Suas tarefas
1. No texto sobre a educação étnico-racial na Escola Vera Cruz, desde quando está vigente a Lei Federal 10.639?
2. Prossiga o texto sobre a educação étnico-racial na Escola Vera Cruz a partir do ponto em que ele termina.

Trecho selecionado

-----

Wellington Soares
Nas unidades da Escola Vera Cruz, é comum encontrar rodas de conversa ou aulas onde as relações étnico-raciais estão em debate. O tema mobiliza toda a comunidade escolar. “As discussões estão presentes no Comitê da Diversidade Racial, no Grupo Guardião, no Grupo Makota Valdina — dos funcionários técnico-administrativos —, entre a Direção, coordenadores, professores, e estudantes, como no coletivo feminista, no grêmio estudantil e no Grupo Guardião das Diferenças e da Equidade, formado por alunos”, relata Regina Scarpa, diretora pedagógica do Vera.
A intensa mobilização é resultado do Projeto de Educação para as Relações Étnico-Raciais implementado na Escola. Esse projeto nasceu do compromisso de toda a comunidade e também responde a uma demanda legal: a Lei Federal 10.639, vigente desde 2003, que torna obrigatório o ensino de história e cultura afro-brasileira. A professora Ana Lúcia Silva e Souza, da Universidade Federal da Bahia (UFBA), afirma que, ao modificar a Lei de Diretrizes e Bases (LDB), a Lei 10.639 propõe uma nova postura ao país: “Estamos falando de uma mudança de mentalidade em relação à questão racial no Brasil, e de uma instituição responsável por abordar essa questão”.

-----

Listagem
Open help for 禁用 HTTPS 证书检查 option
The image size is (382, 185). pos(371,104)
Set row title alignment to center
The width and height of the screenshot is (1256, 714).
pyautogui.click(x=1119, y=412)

-----

Respostas por tarefa
1. Desde 2003.

2.
A Lei 10.639 apresenta quatro tópicos centrais para o ensino de história e cultura afro-brasileira: história da África e dos africanos, a luta dos negros no Brasil, a cultura negra brasileira e o negro na formação da sociedade nacional. A incorporação desses conteúdos já acontece no Vera desde a aprovação da lei e foi o primeiro passo para a transformação do projeto da Escola.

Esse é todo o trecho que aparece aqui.